Les écrivains d’expression française, selon Malek Haddad

“Je ne fais pas le procès de la langue française, la seule que je possède ; je ne fais pas l’apologie de la langue arabe que je ne possède pas. Aucune langue au monde n’est supérieure à une autre langue. [… ]Je ne puis offrir (à mes lecteurs) qu’un approchant de ma pensée réelle et de leur propre pensée. Permettez-moi de me citer une fois de plus :‘La langue française est mon exil’, mais aujourd’hui, j’ajoute : la langue française est aussi l’exil de mes lecteurs. Le silence n’est pas un suicide, un hara-kiri. Je crois aux positions extrêmes. J’ai décidé de me taire ; je n’éprouve aucun regret ni aucune amertume à poser mon stylo.On ne décolonise pas avec des mots.

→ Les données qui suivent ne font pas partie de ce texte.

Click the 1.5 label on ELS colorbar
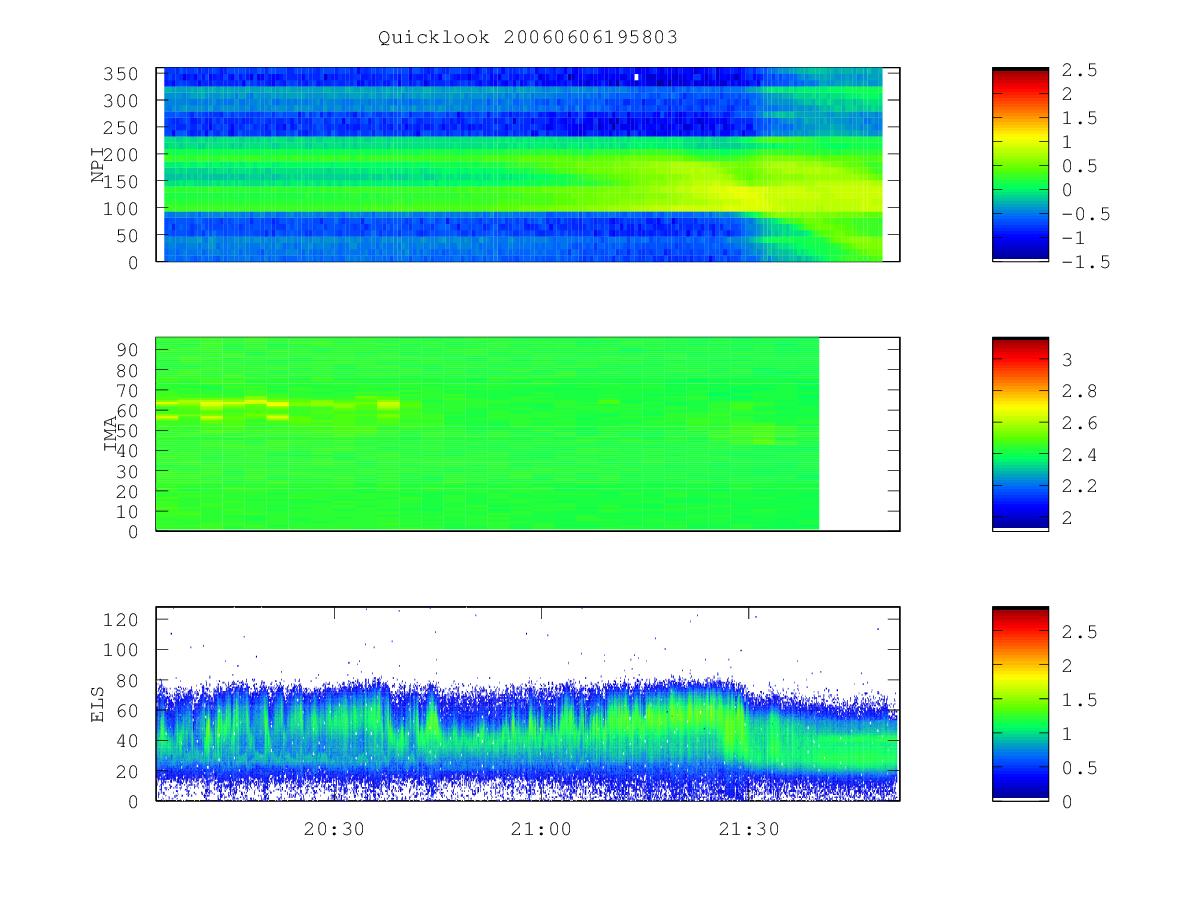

Je demeure convaincu que l’Algérie aura un jour les écrivains qu’elle mérite, qu’elle attend et qu’elle fera. [… ] On peut résister à Massu, à Bugeaud, à n’importe quel colonialiste, mais pas à Molière. [… ] Chez nous, c’est vrai,chaque fois qu’on a fait un bachelier, on a fait un Français. Je parlais de coloniser dans l’âme. [… ] Je dis que nous ne sommes pas représentatifs du tout, nous écrivains d’expression française, et je le répète et je le maintiens plus que jamais, nous représentons un moment pathologique de l’histoire qu’on appelle le colonialisme.” *
* Malek Haddad, cité par Christiane Achour : Anthologie de la littérature algérienne de langue française (Paris, Bordas, 1990).